Kecerdasan Buatan (AI) Bikin Pasokan Air Minum Berkurang

Stok pasokan air minum di dunia semakin menipis. Penyebabnya bukan lagi karena kekeringan dan perubahan iklim, melainkan dari perkembangan teknologi kecerdasan buatan (AI).
Melansir dari laman Forbes, kehadiran teknologi AI yang terus berkembang ternyata menimbulkan berbagai dampak negatif. Salah satunya yaitu mempercepat berkurangnya pasokan air minum di dunia.
Adapun penyebab utama dari dampak negatif ini datang dari tingginya konsumsi air bersih yang digunakan perusahaan teknologi untuk mendinginkan pusat data (data center) AI mereka.
Air bersih untuk pusat data AI
Pusat data AI membutuhkan sistem pendingin khusus agar suhu server bisa tetap stabil. Sistem pendingin ini didapatkan dari menara pendingin dan mekanisme udara yang memanfaatkan air bersih sebagai bahan utama untuk menguapkan panas.
Laporan menyebut, setiap kilowatt-hour (kWh) energi yang digunakan untuk proses pendinginan server AI, bisa menghabiskan hingga 9 liter air.
Selain itu, karena mayoritas perusahaan teknologi AI berlokasi di Amerika Serikat (AS), kebutuhan listrik untuk menjalankan pusat data mereka juga berdampak pada konsumsi air yang digunakan.
Pasalnya, pembangkit listrik di AS masih banyak yang mengandalkan sistem termoelektrik. Sistem ini membutuhkan air dalam jumlah besar dengan rata-rata 43,8 liter air untuk setiap kilowatt-hour (kWh).
Komitmen perusahaan teknologi
Sebagai perusahaan teknologi yang turut membangun pusat data AI-nya sendiri, Microsoft, Google, dan Meta mengeklaim bahwa pihaknya tengah berupaya mengurangi dampak lingkungan yang ditimbulkan.
Lewat berbagai proyek ekologi, ketiganya berjanji untuk "mengganti" atau mengisi ulang pasokan air di dunia, lebih banyak dari yang mereka konsumsi.
Target ambisius ini rencananya akan dicapai paling lambat pada tahun 2030. Namun hingga kini, belum jelas bagaimana mereka akan merealisasikan janji tersebut, mengingat ketersediaan air bersih global juga semakin terbatas.
Google sendiri dalam komitmennya baru-baru ini menyebut bahwa air bersih merupakan "sumber daya paling berharga di bumi". Oleh karena itu, perusahaan bertekad untuk terus menjaga keamanan air dan kelestarian ekosistem yang sehat.
Meski janji ketiga perusahaan teknologi tadi terdengar meyakinkan, penggunaan air untuk pengembangan AI di masa depan tetap memicu kekhawatiran.

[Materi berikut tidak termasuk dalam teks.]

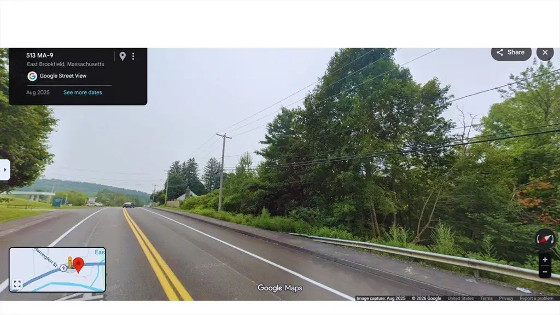Image resolution: width=560 pixels, height=315 pixels.
Task: Expand the collapsed side panel arrow
Action: 4,170
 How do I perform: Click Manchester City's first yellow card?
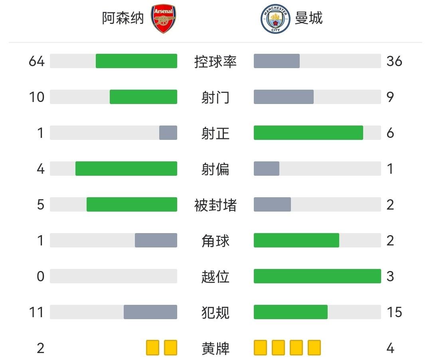click(x=260, y=347)
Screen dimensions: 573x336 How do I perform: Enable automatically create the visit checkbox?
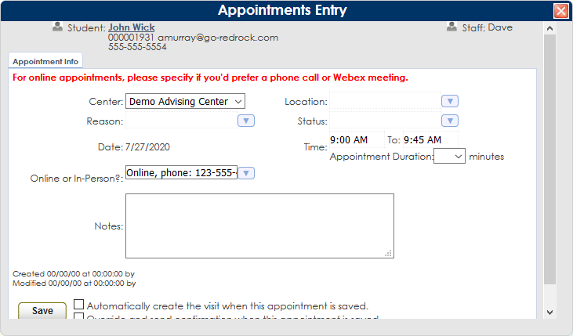pos(78,304)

Pasalnya, pada tahun 2027, konsumsi air dari industri AI diproyeksikan bisa mencapai 6,6 miliar meter kubik. Jumlah ini dinilai sangat besar dan berpotensi memperparah kelangkaan pasokan air bersih dunia.

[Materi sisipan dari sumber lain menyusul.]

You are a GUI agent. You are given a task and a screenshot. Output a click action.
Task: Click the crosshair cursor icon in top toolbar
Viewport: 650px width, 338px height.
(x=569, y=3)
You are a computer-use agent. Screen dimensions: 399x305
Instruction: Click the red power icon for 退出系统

Untuk diketahui, menurut Laporan Lingkungan Perserikatan Bangsa-Bangsa, hampir dua pertiga populasi dunia mengalami kekurangan air yang parah setidaknya selama satu bulan dalam setahun.
Sementara itu, pada tahun 2030, kesenjangan ini diprediksi akan semakin parah, dengan hampir separuh populasi masyarakat di dunia bakal menghadapi kelangkaan air yang parah.
Imbauan untuk perusahaan teknologi
Dengan adanya perkiraan akan kelangkaan pasokan air bersih di masa depan, CEO dan jajaran direksi perusahaan teknologi diimbau untuk mempertimbangkan ulang strategi pembangunan AI mereka.
Seperti disinggung di atas, pembangunan pusat data AI bisa menimbulkan ancaman baru terhadap ketersediaan sumber daya alam paling mendasar, yakni air bersih.
Jadi, tidak hanya soal teknologi dan keuntungan, para pemimpin perusahaan teknologi diminta untuk merenungkan dampak lain yang bisa berpengaruh kepada lingkungan dan masyarakat sosial.
Sekretaris Jenderal PBB, Antonio Guterres, dalam Konferensi Air PBB mengatakan bahwa "air adalah salah satu hak asasi manusia dan faktor penentu pembangunan bersama untuk membentuk masa depan yang lebih baik".
Namun sayangnya, menurut Guteress, di tengah lonjakan teknologi AI, ketersediaan air justru berada dalam kondisi yang mengkhawatirkan. Ia menyebut, "air sedang menghadapi masalah yang serius," sebagaimana dirangkum KompasTekno dari Forbes, Selasa (22/7/2025).